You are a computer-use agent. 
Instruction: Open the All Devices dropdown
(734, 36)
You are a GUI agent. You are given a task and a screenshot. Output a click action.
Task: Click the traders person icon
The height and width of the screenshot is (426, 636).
•••••
**AIM OF THE TASK**: Reproduce all of the lines above, requests included, and shift every coordinate in the answers by -44.

**OUTPUT FOR THIS EXERCISE**:
You are a computer-use agent. 
Instruction: Open the All Devices dropdown
(690, -8)
You are a GUI agent. You are given a task and a screenshot. Output a click action.
Task: Click the traders person icon
The height and width of the screenshot is (426, 636).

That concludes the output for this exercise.